A Critical Role for the cccA Gene Product, Cytochrome c2, in Diverting Electrons from Aerobic Respiration to Denitrification in Neisseria gonorrhoeae

Neisseria gonorrhoeae is a microaerophile that, when oxygen availability is limited, supplements aerobic respiration with a truncated denitrification pathway, nitrite reduction to nitrous oxide. We demonstrate that the cccA gene of Neisseria gonorrhoeae strain F62 (accession number NG0292) is expressed, but the product, cytochrome c(2), accumulates to only low levels. Nevertheless, a cccA mutant reduced nitrite at about half the rate of the parent strain.
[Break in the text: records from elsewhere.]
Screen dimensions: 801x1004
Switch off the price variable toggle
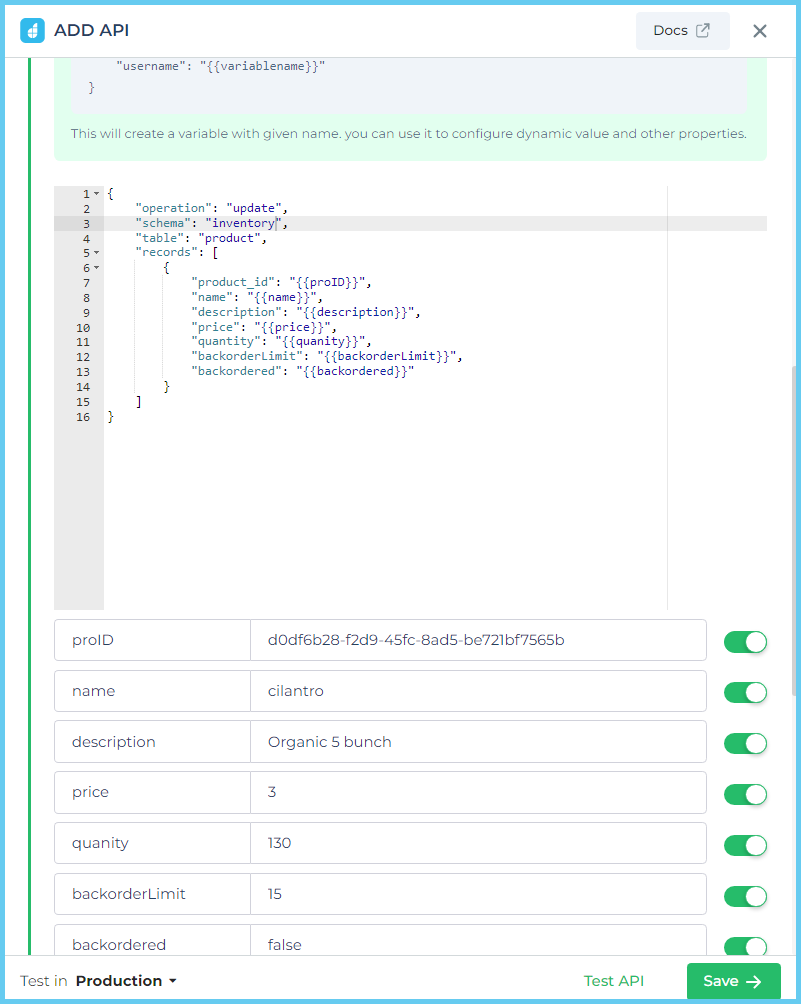point(745,794)

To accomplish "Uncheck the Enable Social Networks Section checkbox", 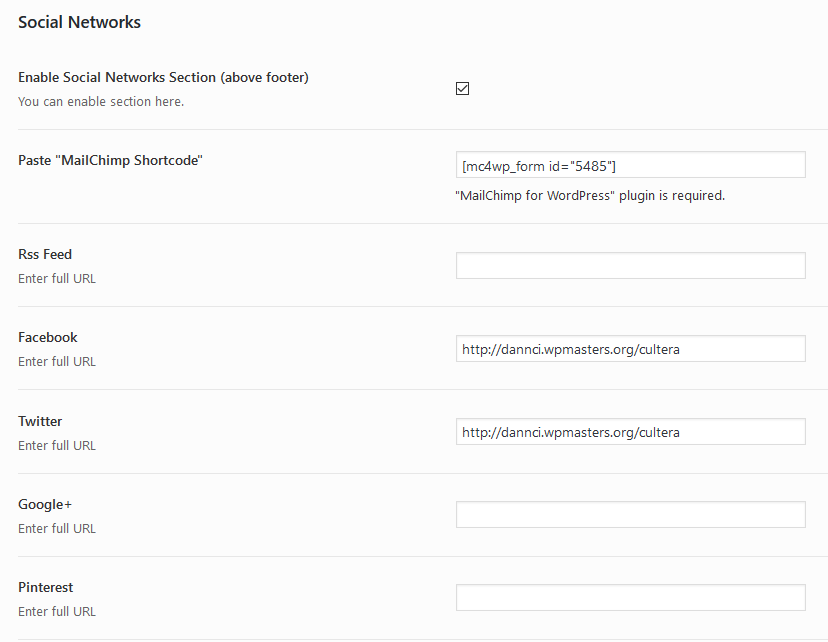I will 462,88.
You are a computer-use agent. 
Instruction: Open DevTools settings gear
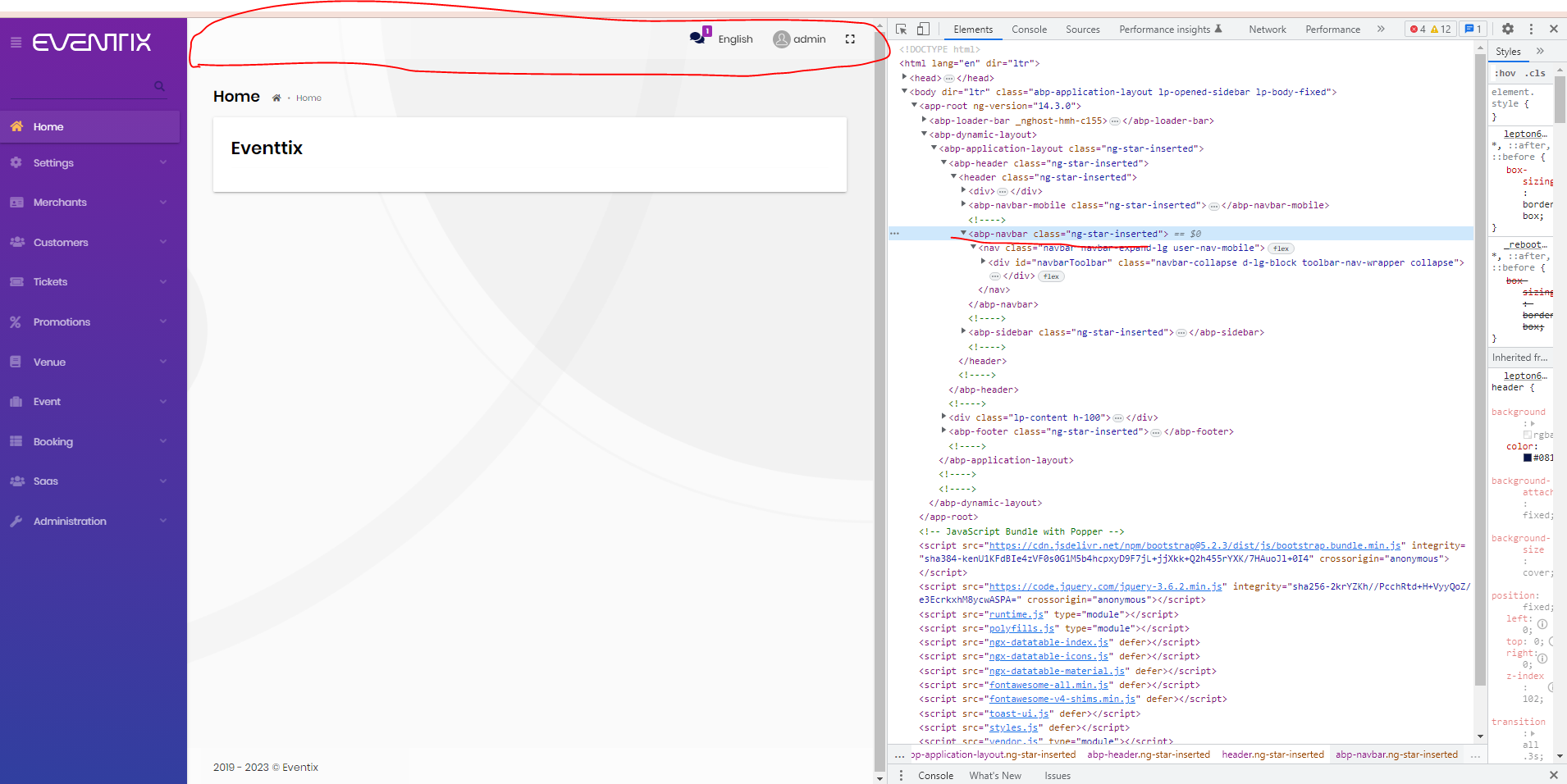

We previously reported that cytochromes c(4) and c(5) transfer electrons to cytochrome oxidase cbb(3) by two independent pathways and that the CcoP subunit of cytochrome oxidase cbb(3) transfers electrons to nitrite. We show that mutants defective in either cytochrome c(4) or c(5) also reduce nitrite more slowly than the parent. By combining mutations in cccA (Delta c(2)), cycA (Delta c(4)), cycB (Delta c(5)), and ccoP (ccoP-C368A), we demonstrate that cytochrome c(2) is required for electron transfer from cytochrome c(4) via the third heme group of CcoP to the nitrite reductase, AniA, and that cytochrome c(5) transfers electrons to nitrite reductase by an independent pathway. We propose that cytochrome c(2) forms a complex with cytochrome oxidase. If so, the redox state of cytochrome c(2) might regulate electron transfer to nitrite or oxygen. However, our data are more consistent with a mechanism in which cytochrome c(2) and the CcoQ subunit of cytochrome oxidase form alternative complexes that preferentially catalyze nitrite and oxygen reduction, respectively. Comparison with the much simpler electron transfer pathway for nitrite reduction in the meningococcus provides fascinating insights into niche adaptation within the pathogenic neisseriae.